Healthcare providers may use either an opt-in or opt-out method to obtain patient consent for a directed or simple exchange of records between two health care organizations, members of the federal privacy tiger team said last week.
But an opt-out approach should be undertaken only if the provider gives its patient a reasonable opportunity to make an informed decision about that option, what the tiger team called giving the patient a "meaningful choice" in the control of their personal healthcare information.
In an opt-out method, providers assume consent is granted for sharing health records until a patient decides to opt-out.
Meaningful choice could be satisfied by giving patient sufficient advance notice to consider consent and also must be outside of the scope of the urgent need for care, according to members of the team who met last week to discuss consent policies.
Other measures of meaningful choice would involve offering the patient as much transparency as possible about the organization receiving their health information, the plan for its use and other implications of the patient's decision, policy makers said.
The concept of meaningful choice is important because its terms protect a patient's expectation of privacy, according to Deven McGraw, the chair of the tiger team and director of the Health Privacy Project at the Center for Democracy and Technology.
"Opt-out is acceptable if it meets all the criteria of meaningful choice," she said at a meeting of the tiger team Aug. 6.
The tiger team, made up of public and private sector health care privacy experts, is charged with recommending answers to vexing privacy and security problems related to health information exchange in programs funded by the Office of the National Coordinator.
The direct exchange of patient data between two providers generally does not require patient consent beyond what is already covered in the Health Insurance Portability and Accountability Act, state laws and fair information practices, unless circumstances arise to trigger a consent decision.
An example of such a circumstance would include when patient data in a provider-held record is no longer in the control of that provider, according to Paul Egerman, a software entrepreneur and co-chair of the tiger team.
"Patients must have an opportunity to provide consent before any of the patient's data is made available to a third party information organization," he said at the meeting.
This can be met with an opt-in form of consent, in which patient information goes nowhere without the patient's permission.

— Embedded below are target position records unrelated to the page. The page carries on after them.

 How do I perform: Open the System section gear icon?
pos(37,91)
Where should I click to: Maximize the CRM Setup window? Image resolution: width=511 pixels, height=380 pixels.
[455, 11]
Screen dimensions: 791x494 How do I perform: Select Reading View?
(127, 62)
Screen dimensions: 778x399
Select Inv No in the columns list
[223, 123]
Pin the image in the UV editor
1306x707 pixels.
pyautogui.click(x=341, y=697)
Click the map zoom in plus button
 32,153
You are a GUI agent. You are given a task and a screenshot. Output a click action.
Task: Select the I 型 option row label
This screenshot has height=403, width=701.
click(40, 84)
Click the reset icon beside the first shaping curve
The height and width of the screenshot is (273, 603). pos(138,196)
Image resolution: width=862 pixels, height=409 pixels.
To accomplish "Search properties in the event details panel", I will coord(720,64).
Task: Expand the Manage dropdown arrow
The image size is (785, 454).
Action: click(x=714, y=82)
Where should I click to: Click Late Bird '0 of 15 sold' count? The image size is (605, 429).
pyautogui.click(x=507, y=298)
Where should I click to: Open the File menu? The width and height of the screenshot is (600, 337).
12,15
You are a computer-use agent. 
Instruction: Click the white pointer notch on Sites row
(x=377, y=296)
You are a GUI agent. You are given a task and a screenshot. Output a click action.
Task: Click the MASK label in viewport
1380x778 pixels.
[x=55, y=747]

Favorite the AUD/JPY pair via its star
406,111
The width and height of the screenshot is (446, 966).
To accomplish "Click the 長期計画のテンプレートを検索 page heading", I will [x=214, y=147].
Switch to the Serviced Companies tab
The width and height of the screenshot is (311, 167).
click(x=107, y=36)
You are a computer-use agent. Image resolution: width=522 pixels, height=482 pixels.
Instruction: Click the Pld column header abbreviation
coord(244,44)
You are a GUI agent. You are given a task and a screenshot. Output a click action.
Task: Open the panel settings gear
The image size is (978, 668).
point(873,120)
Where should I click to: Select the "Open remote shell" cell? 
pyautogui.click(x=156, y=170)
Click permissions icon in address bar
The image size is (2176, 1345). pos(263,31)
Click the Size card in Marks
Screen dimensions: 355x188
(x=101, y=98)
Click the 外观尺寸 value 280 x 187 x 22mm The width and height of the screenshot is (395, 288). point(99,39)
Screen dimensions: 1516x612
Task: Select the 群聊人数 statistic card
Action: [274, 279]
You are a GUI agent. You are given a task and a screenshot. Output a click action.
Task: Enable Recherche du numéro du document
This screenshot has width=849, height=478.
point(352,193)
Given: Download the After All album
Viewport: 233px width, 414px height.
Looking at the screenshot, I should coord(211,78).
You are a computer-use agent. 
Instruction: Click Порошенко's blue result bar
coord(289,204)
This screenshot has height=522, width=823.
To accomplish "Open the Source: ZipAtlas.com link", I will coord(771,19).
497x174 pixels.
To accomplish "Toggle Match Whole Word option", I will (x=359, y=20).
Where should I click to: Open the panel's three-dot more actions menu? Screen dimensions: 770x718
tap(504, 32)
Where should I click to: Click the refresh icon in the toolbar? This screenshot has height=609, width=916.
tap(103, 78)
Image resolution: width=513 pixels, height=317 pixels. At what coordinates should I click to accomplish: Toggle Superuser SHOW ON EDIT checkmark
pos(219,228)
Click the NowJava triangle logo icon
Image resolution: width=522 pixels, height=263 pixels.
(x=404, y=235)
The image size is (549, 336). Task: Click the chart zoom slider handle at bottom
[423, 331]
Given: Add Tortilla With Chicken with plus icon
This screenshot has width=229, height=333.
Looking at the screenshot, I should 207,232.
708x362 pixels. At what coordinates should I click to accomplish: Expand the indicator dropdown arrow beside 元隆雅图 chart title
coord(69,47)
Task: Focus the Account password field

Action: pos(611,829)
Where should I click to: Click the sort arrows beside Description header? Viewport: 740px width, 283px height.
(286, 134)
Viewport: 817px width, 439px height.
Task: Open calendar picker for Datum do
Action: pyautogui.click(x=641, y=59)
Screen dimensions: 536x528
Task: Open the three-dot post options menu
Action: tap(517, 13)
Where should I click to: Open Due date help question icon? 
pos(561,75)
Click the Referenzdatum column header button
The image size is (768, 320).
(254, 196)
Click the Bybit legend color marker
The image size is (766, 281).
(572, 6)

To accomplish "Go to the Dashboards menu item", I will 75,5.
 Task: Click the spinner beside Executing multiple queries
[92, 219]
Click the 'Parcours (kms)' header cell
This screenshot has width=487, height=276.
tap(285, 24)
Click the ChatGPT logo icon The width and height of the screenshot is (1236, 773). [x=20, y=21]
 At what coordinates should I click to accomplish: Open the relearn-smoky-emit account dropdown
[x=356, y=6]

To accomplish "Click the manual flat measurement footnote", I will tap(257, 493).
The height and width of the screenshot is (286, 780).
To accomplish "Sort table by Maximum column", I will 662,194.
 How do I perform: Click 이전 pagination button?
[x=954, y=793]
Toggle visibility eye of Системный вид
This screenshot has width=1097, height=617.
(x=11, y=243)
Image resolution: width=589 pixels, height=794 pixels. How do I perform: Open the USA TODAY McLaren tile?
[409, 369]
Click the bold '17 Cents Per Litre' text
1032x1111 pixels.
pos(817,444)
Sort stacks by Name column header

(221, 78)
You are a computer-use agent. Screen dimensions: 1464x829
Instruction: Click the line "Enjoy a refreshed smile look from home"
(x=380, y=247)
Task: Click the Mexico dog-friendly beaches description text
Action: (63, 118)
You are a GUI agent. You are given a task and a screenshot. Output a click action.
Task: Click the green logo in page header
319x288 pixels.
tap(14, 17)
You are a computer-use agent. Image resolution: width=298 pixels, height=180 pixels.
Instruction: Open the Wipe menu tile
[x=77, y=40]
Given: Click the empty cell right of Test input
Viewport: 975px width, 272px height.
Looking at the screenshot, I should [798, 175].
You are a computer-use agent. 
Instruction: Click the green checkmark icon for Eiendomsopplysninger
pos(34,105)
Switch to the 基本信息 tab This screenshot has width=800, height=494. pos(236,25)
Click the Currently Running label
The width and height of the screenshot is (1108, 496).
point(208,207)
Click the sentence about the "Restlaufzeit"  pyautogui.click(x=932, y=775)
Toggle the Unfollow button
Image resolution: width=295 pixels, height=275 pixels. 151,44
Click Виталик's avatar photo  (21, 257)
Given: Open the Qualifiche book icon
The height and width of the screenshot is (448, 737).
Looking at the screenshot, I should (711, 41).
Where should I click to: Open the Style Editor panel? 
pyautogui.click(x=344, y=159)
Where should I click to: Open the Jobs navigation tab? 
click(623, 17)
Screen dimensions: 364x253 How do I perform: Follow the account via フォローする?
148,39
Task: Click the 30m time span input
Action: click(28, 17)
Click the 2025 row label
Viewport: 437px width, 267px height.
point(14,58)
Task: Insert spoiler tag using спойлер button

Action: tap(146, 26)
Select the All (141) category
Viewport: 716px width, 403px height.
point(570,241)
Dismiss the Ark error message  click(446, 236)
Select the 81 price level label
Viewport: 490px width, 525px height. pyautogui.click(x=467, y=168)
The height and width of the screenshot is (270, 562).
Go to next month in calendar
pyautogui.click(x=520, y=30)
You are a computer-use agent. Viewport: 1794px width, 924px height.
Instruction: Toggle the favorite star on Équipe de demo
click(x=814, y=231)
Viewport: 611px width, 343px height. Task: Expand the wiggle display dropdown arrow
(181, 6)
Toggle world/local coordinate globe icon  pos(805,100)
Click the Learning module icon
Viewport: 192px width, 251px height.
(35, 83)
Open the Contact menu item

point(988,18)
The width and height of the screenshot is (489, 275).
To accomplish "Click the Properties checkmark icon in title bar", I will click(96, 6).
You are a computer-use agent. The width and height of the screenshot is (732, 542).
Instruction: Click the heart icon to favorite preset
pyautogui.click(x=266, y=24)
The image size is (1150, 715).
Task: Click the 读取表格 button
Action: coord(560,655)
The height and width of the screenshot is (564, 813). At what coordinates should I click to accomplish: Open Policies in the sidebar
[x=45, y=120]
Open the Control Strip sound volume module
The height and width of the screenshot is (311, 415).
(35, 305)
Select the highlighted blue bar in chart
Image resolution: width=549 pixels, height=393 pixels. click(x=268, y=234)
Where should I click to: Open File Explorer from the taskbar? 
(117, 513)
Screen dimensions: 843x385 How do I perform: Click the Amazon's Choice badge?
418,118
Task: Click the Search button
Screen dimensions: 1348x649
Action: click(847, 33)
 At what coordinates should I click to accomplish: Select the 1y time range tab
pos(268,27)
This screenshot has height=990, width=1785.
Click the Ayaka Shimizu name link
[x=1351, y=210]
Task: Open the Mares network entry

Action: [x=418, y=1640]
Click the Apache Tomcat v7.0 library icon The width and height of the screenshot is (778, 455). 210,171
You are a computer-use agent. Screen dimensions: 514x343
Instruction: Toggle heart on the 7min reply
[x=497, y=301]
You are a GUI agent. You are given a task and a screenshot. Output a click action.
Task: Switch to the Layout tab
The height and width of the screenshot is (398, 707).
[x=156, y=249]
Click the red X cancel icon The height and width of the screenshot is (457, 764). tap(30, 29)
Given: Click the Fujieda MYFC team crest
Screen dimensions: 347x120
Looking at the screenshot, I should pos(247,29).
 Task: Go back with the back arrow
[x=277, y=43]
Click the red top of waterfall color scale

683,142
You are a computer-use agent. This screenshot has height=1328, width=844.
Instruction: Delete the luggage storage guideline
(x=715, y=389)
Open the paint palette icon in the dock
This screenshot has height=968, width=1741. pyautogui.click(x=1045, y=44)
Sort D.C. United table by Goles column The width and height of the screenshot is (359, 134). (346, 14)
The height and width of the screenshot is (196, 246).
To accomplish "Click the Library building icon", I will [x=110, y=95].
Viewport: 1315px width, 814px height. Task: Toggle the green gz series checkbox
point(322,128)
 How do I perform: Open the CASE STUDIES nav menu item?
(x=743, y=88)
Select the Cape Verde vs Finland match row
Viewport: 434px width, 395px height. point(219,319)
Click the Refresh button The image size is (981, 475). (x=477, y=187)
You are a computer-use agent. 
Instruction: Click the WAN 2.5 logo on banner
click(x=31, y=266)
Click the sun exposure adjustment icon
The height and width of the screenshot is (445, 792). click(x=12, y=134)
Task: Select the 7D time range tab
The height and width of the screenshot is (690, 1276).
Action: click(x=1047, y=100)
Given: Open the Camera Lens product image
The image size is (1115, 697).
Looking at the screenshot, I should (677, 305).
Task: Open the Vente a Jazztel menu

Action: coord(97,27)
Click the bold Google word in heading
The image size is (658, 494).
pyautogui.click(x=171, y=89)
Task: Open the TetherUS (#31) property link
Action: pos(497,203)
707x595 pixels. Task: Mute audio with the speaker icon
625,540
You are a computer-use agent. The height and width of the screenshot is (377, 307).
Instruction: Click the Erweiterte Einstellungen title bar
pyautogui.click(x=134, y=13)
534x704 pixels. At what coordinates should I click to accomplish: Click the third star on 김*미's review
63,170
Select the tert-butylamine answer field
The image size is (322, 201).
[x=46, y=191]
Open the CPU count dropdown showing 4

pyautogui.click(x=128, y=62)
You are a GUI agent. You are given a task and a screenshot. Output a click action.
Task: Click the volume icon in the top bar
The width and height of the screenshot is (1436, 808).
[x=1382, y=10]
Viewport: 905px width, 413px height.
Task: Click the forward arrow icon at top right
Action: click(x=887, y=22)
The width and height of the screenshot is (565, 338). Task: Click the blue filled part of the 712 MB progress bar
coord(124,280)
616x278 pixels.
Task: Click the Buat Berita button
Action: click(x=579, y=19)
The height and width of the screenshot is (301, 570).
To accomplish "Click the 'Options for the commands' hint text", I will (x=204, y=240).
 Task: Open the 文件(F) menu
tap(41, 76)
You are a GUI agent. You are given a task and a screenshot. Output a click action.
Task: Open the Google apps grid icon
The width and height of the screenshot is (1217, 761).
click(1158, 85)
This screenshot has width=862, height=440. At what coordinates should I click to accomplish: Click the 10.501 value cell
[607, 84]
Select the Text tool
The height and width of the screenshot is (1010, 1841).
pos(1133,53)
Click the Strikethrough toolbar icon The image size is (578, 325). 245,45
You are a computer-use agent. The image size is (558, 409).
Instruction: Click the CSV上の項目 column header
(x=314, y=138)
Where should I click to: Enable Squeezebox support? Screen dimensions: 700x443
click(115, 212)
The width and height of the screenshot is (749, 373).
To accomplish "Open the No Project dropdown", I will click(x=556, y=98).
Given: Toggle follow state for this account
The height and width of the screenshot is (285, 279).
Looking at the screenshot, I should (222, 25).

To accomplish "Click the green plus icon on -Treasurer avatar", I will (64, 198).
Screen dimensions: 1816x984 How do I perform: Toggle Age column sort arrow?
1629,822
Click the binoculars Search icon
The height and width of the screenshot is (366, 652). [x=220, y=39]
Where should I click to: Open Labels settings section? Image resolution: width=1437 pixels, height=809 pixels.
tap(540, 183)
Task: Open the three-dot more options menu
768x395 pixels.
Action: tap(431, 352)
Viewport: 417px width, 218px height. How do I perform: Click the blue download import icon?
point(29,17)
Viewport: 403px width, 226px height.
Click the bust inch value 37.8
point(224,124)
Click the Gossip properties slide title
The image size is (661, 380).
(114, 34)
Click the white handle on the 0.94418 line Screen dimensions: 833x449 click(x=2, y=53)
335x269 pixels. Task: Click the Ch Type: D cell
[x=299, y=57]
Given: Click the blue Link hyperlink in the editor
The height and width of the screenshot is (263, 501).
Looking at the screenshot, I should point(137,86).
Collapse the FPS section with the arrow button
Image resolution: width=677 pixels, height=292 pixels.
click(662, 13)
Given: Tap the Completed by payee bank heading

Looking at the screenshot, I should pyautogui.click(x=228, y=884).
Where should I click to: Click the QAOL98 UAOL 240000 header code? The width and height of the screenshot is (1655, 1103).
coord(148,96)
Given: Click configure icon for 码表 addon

Or, providers can offer clear disclosure statements with plenty of notice so patients have the opportunity to opt-out before making patient's data available. If the patient does not opt out, the provider can share the information.
Meaningful choice measures are meant to strengthen the opt-out form of consent, which patients often don't pay attention to, team members noted. "Opt-out has been used historically sometimes to avoid consent," said Wes Rishel, a tiger team member and vice president and an analyst for Gartner's healthcare provider research practice.
"In opt-in, my permission is never assumed until it is given," he said.